Data to process >>
━━━

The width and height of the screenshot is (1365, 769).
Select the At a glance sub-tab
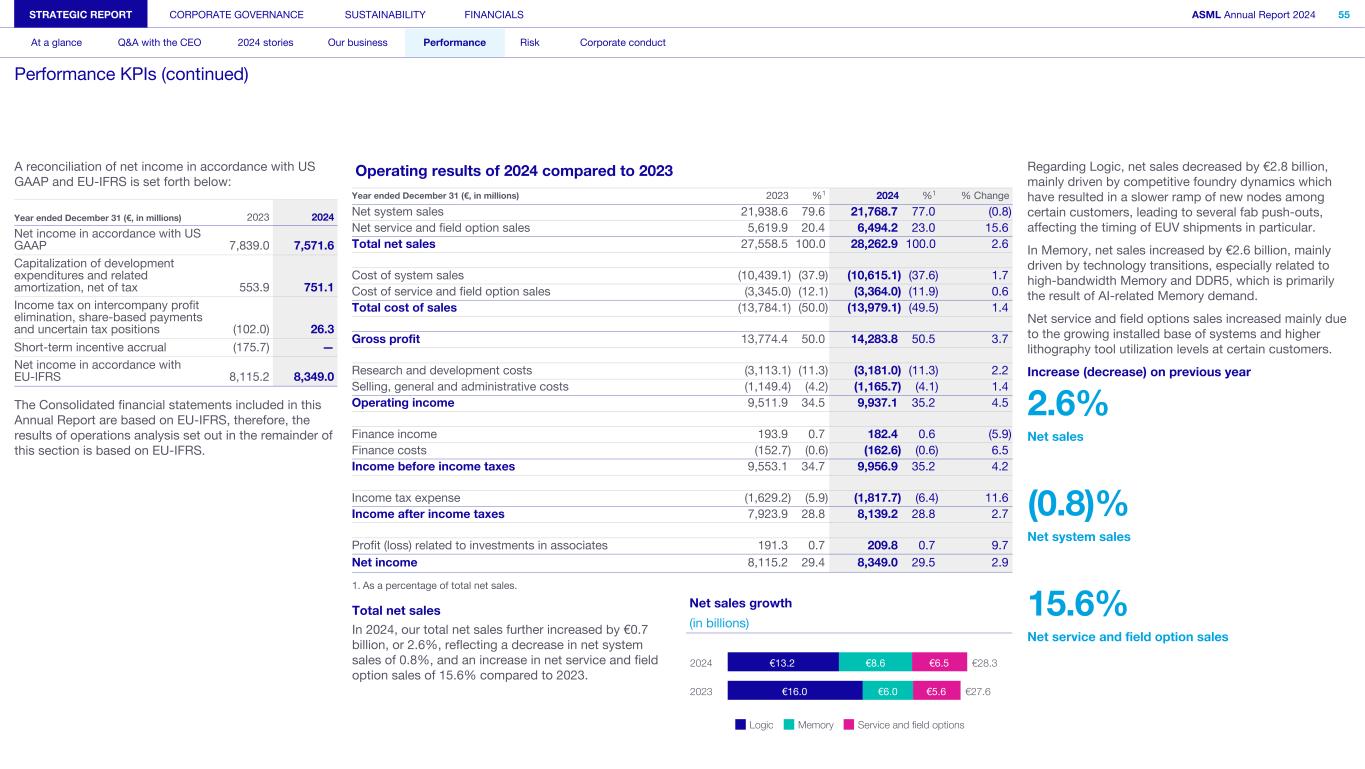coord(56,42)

━━━

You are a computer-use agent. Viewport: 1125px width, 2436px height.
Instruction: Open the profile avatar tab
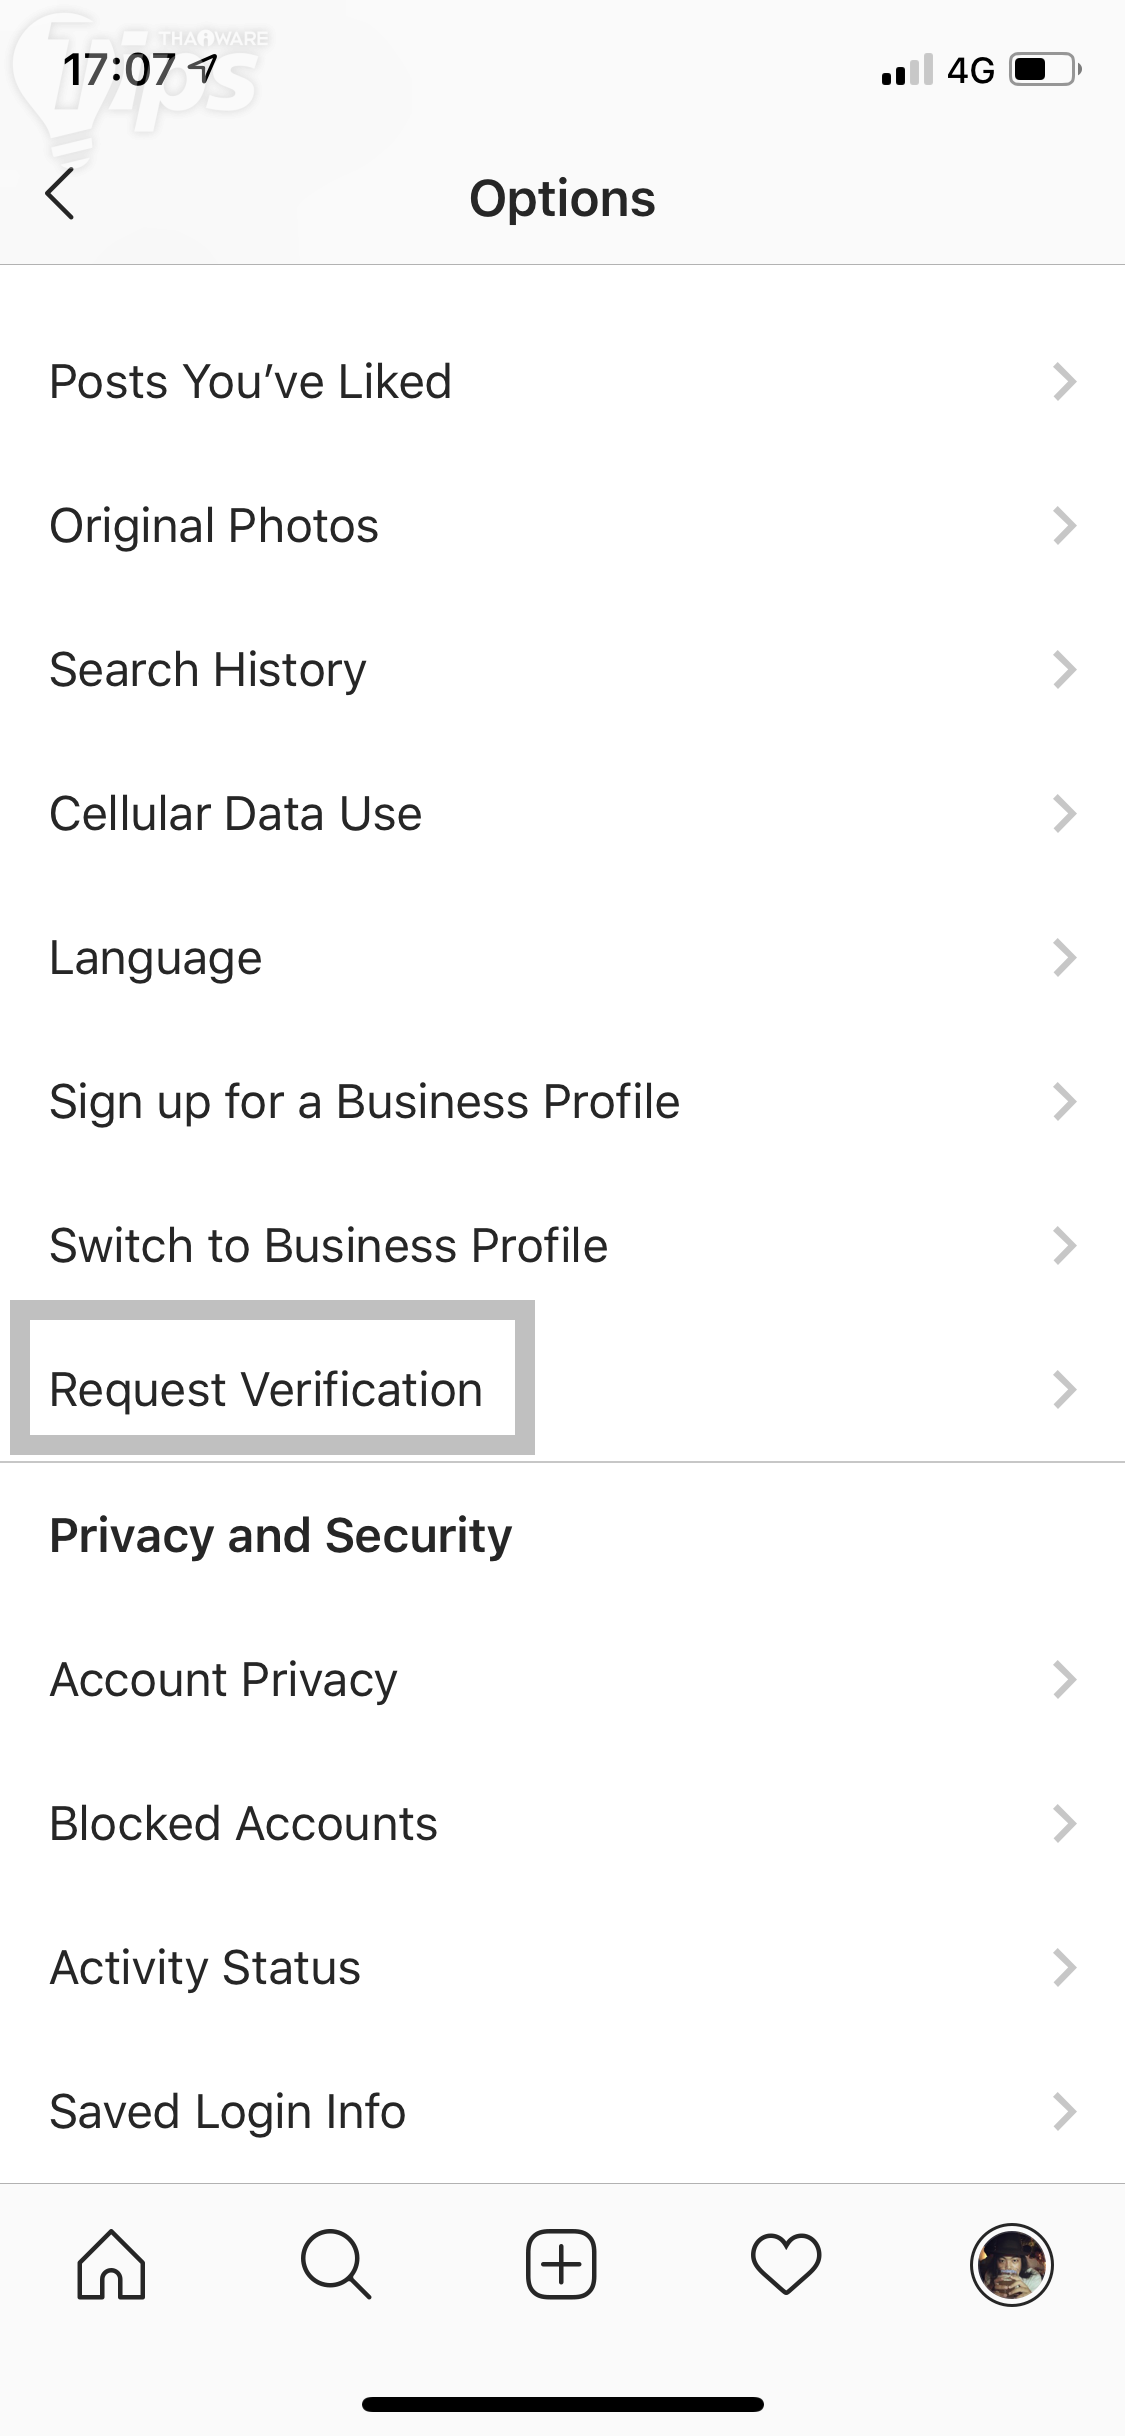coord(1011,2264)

━━━

Task goal >>
Output each line of the listing in which the string "width" is found.

Your response >>
The width and height of the screenshot is (1365, 769).
You are a computer-use agent. Viewport: 1125px width, 2436px height.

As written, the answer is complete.